Essential GearStandard hiking gear is appropriate. Layered clothing, stocking cap and gloves recommended. There are no appreciable water sources on the Loft route, and water will not be available on the Keyhole downclimb until the Boulderfield (maybe). Don't count on it, so bring plenty of water and food and plan on a full day. Bring a flashlight or headlamp for the early morning walk from the trailhead.
The Loft has been climbed in the winter, not always successfully. Full winter gear and rope & rack would be mandatory. Expect extremes in arctic alpine conditions.
Weather, Ranger Station & ConditionsThe Loft route would be real ugly in bad weather. There are no places to bail in bad weather, either. If caught in bad weather on the Loft or Keyhole route, remain on the route. Retreating by retracing your steps from the Loft itself is feasible. If you are below the Loft and the Pallisades, climb back up and over the Loft to retreat. If climbing up along the Pallisades toward the Homestretch, a retreat route will be a difficult call and would depend on your group's collective ability. Downclimbing and climbing the scree to the Loft could make sense if you are not too far into the Pallisade climb. If you are higher in the climb, near the summit, returning via the Keyhole route is recommended.

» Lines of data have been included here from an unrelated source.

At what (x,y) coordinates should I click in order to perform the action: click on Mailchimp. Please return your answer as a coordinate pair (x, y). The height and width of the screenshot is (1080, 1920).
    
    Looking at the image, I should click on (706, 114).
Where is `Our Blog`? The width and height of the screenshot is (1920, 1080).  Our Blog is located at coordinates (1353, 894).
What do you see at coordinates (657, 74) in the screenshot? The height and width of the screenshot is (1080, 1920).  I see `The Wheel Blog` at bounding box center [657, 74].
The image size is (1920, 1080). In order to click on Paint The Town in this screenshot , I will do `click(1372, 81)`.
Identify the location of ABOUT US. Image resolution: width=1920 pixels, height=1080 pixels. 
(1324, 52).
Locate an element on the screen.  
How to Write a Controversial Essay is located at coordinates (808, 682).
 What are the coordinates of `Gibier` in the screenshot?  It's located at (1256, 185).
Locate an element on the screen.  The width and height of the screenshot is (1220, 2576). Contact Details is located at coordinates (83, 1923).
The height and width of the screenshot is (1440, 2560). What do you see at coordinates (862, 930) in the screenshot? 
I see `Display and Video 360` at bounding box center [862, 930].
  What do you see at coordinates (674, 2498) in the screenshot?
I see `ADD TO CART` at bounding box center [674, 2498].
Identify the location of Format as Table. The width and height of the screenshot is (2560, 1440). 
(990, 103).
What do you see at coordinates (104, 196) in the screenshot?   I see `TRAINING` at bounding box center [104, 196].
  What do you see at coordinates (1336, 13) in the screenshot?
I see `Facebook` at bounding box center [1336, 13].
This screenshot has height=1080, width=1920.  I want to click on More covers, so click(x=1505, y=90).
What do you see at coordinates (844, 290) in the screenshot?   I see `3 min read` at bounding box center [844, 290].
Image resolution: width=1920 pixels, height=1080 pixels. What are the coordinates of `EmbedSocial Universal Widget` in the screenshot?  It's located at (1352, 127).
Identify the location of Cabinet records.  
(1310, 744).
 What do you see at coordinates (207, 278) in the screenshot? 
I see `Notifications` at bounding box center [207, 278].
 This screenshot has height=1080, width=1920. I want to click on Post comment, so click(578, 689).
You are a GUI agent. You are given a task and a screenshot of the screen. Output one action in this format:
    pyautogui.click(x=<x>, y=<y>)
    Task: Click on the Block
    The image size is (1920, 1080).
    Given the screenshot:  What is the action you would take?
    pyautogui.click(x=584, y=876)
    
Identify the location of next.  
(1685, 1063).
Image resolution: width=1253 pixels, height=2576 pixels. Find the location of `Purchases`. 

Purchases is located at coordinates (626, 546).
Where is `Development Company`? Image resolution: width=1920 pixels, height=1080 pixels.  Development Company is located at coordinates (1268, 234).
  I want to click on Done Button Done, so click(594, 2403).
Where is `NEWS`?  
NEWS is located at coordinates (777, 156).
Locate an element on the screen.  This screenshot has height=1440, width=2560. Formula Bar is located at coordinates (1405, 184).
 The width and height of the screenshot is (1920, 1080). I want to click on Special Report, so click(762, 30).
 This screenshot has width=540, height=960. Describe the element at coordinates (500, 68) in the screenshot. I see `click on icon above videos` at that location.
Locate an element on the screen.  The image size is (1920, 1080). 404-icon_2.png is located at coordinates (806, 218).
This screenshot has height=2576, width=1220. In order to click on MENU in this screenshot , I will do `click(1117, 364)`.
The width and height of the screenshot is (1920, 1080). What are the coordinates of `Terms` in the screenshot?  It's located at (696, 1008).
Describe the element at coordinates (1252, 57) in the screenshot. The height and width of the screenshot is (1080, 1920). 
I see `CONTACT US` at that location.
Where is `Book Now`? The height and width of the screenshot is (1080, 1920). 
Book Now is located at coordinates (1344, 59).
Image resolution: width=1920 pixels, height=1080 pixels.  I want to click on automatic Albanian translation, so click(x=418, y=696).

Valuable advice can be had at the ranger station at the trailhead. If your schedule allows, be sure to visit the station after your climb (if you can stand). The displays about the mountain and its history are very good, and a relief table of the mountain helps set your route and orientation in perspective.
The rangers at the station will usually have an official statement concerning conditions on the mountain. The Keyhole or Loft route may be considered a "technical route" due to snow, ice or other factors. This could be the case, even if it is a minor patch of snow in the Trough. The rangers must classify the route by the most difficult section or condition on the route at the time. If you have any doubt on your group's ability to execute this (or any) climb in unforseen circumstances, do not attempt the climb until more experience is acquired.